Friday, May 6, 2011

What will you work for? Incentive system in Crowdsourcing

A few days ago, I was pitching an idea at the Entrepreneurship Club at CMU to move away from micro-payments in crowdsourcing to something what people would care for. While micro-payments like $0.01 are meaningful in developing countries, it is not attractive for most others. And the point here is that the reward mechanism has severely narrowed down the kind of tasks that can be performed online in a crowdsourcing manner. If we can find an incentive system that is attractive to a wider range of audience, it will automatically drive more users to participate and in-turn more companies will start moving towards crowdsourcing.

Here is a potential list of things that I think people would work for and surprisingly most of them are still unexplored incentive systems. Unless current platforms expand and provide flexible incentive systems, the adoption of crowdsourcing as mainstream will be limited.
1. Micro-payments (Mturk, Crowdflower etc)
2. Free mobile minutes (Txteagle)
3. Frequent flyer miles (?)
4. Coupons (?)
5. Movie tickets (?)
6. Discount points that can be used at other sites
7. Facebook points, Zynga points (Gambit+Crowdflower)
8 .....

Think about it. Amazon's Mechanical Turk is where most of the crowdsourcing happens today, and at any given instance the number of tasks on the site are still less than 200,000 ! So little for such a widespread concept of crowdsourcing. For more details of studies realated to MTurk, I will refer you to Panos's blog.

Wednesday, May 4, 2011

News Games: Annotating information nuggets in news via Games

Most of us read news every morning, some more often than others. While reading can we have a bit of fun with others who are reading the same article? And by doing so can we in-turn help enhance the reading experience of everyone else as well?

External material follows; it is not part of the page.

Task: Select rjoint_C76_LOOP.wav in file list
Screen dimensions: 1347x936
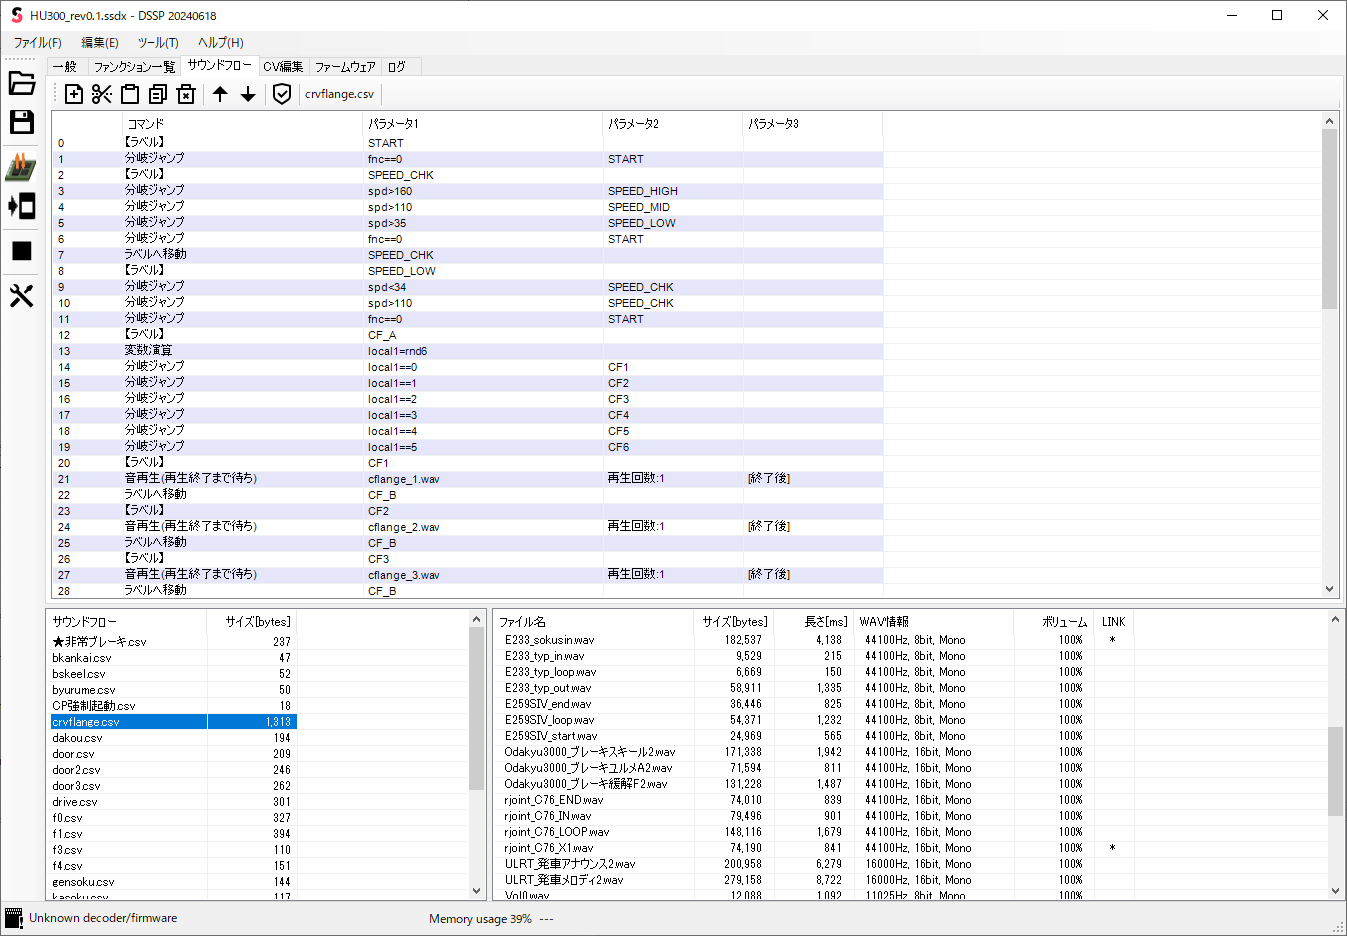Action: point(557,832)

The idea is to device a bunch of simple 2-player games around the content of the newspaper which when annotated gives information that can be used in improving the presentation of the newspaper as well. Imagine the following scenario -

Scenario 1: You are reading a newspaper in your local newspaper (I speak Telugu) Does YSR, and Y.S. Rajasekar Reddy mean the same? How does a computer know? Can a single player play a "Spot the Person" game, where you click on a word thereby highligting it. You get points for identifying the maximum occurences

Scenario 2: The same scenario above can now be played as a 2-player game. Consider a "sentiment analysis" task. Given a newsarticle, ask a question two both participants about "What is Jagan doing in Hyderabad?" and you select a sentence that highlights the activity, lets say "campaigning". Both users get points when they agree on the click !

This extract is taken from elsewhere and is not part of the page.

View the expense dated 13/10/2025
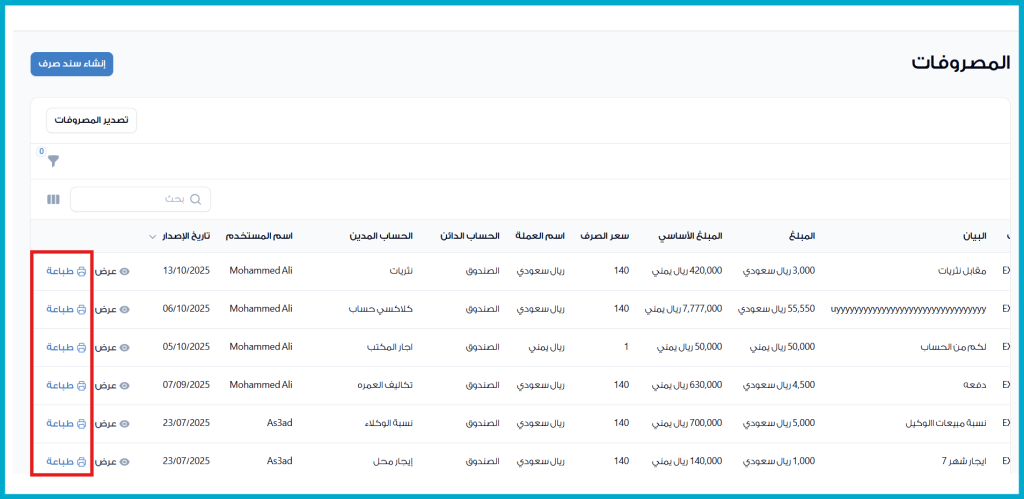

What does all this mean to your local news reading experience?
- We can now cluster news around people causing them (Named Entity Tagging)
- We can highlight events and relationships between people (Relation Extraction)
- We can better analyze news to create time-lines , location tracking and also understand general pulse of people (Sentiment Analysis)

Tuesday, May 3, 2011

Donate a word


The idea of the site is to collect an English word and its translation into a favorite language of anyone willing to contribute. This summer, I wish to enhance the collection process using a web interface with ample feedback and visualization.

Motivation factor for people to contribute to such a site -
1. Work towards a nobel cause (donate rice -
2. Fun to play (A 2-player game, or a scrabble style game) with a point system
3. Learning experience (123teachmespanish style)

Our motivation here is to enable "Assistive reading" technologies. An accompanying application/plugin will be built to enhance an average non-english speaker's reading experience on wikipedia , by suggesting translations at word-level in their native language.
The source vocabulary will cover all words from English wikipedia and a user can select his target language for providing a translation. Existing dictionaries free online ill be used to seed the application/plugin so that user's get a feel for what their contributions can achieve.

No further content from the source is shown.